- Work order
Of the entries below, return exactly those lines that fall between the one containing "Maximize the Remote Desktop window" and the one containing "Open the connections icon below the palette", the two end lines included.

(Collected data)
===============
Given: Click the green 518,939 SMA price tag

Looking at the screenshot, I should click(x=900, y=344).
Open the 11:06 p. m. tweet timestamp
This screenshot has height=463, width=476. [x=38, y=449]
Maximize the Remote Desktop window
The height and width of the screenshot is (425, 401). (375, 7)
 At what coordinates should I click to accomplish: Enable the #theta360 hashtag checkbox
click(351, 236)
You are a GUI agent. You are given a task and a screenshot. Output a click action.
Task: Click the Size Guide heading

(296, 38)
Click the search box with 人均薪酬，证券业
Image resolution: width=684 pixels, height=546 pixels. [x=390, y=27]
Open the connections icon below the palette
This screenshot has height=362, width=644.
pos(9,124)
===============
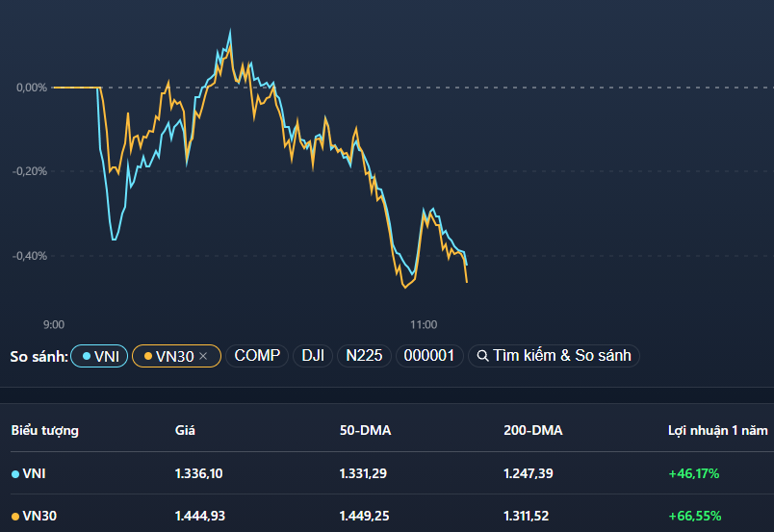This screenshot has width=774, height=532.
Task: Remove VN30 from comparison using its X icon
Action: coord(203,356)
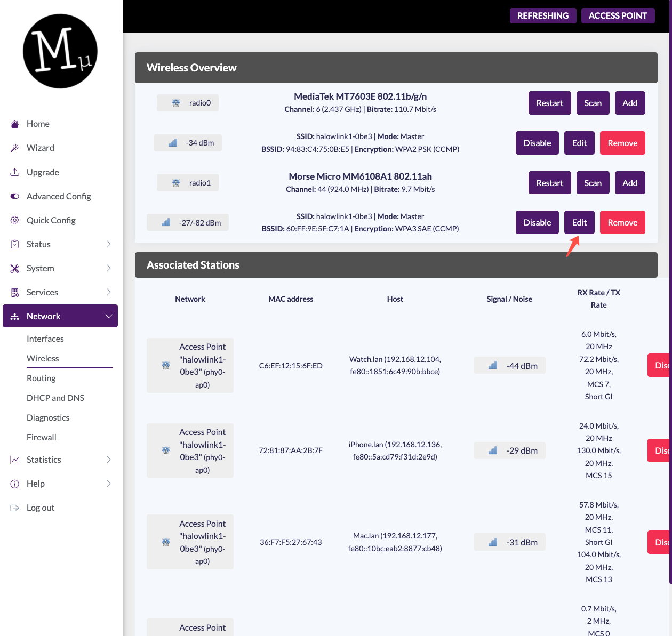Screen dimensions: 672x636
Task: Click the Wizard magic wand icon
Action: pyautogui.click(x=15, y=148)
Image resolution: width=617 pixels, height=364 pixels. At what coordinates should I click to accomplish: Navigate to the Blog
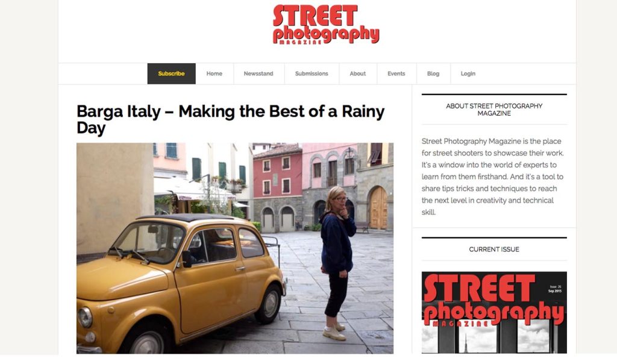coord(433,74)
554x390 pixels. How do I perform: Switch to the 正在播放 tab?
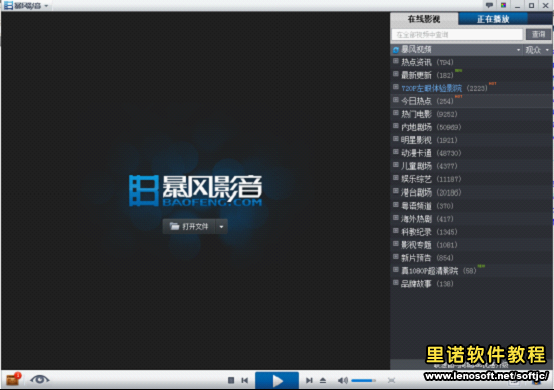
===============
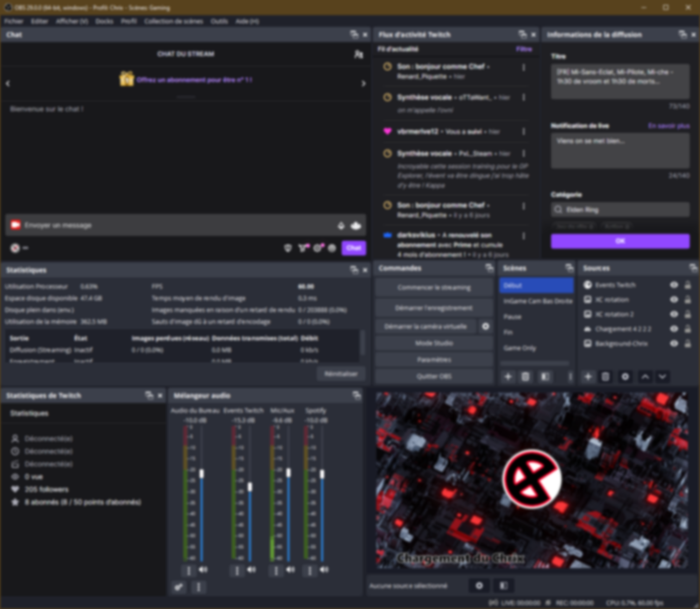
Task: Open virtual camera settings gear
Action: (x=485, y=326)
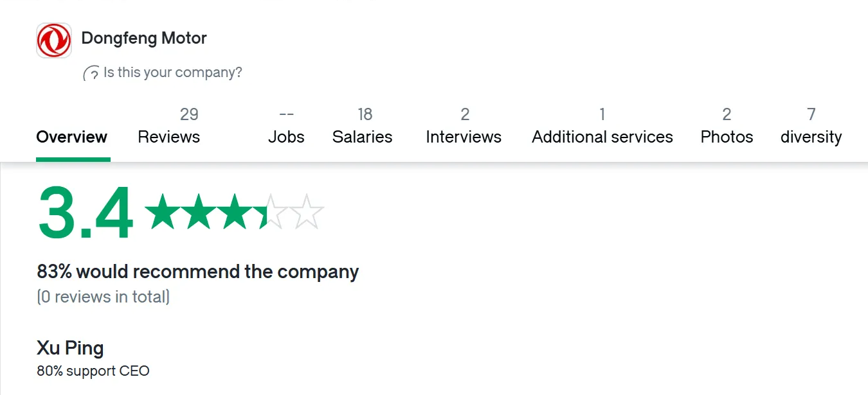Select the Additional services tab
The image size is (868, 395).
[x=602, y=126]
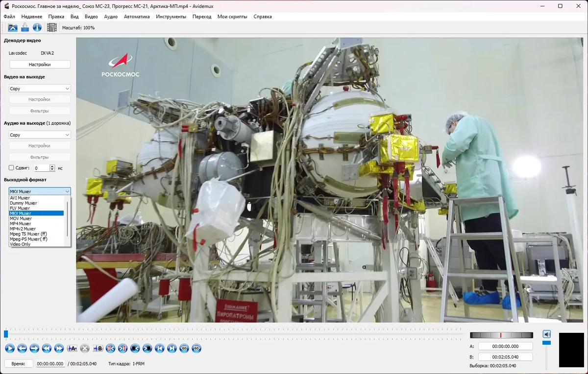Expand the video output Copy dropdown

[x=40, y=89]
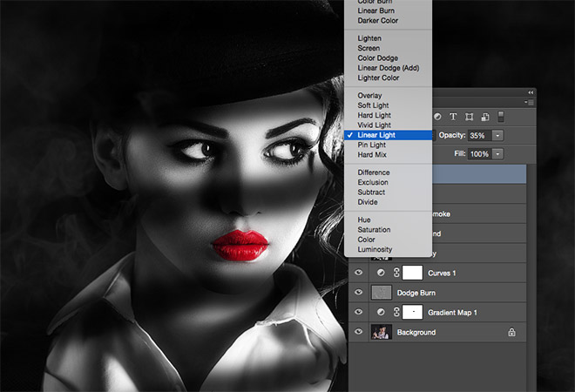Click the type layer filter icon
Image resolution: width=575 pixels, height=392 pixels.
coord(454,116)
===============
- Answer below
Maximize the Remote Desktop window
The height and width of the screenshot is (425, 401). (375, 7)
 At what coordinates should I click to accomplish: Enable the #theta360 hashtag checkbox
click(351, 236)
You are a GUI agent. You are given a task and a screenshot. Output a click action.
Task: Click the Size Guide heading

(296, 38)
Click the search box with 人均薪酬，证券业
Image resolution: width=684 pixels, height=546 pixels. [x=390, y=27]
Open the connections icon below the palette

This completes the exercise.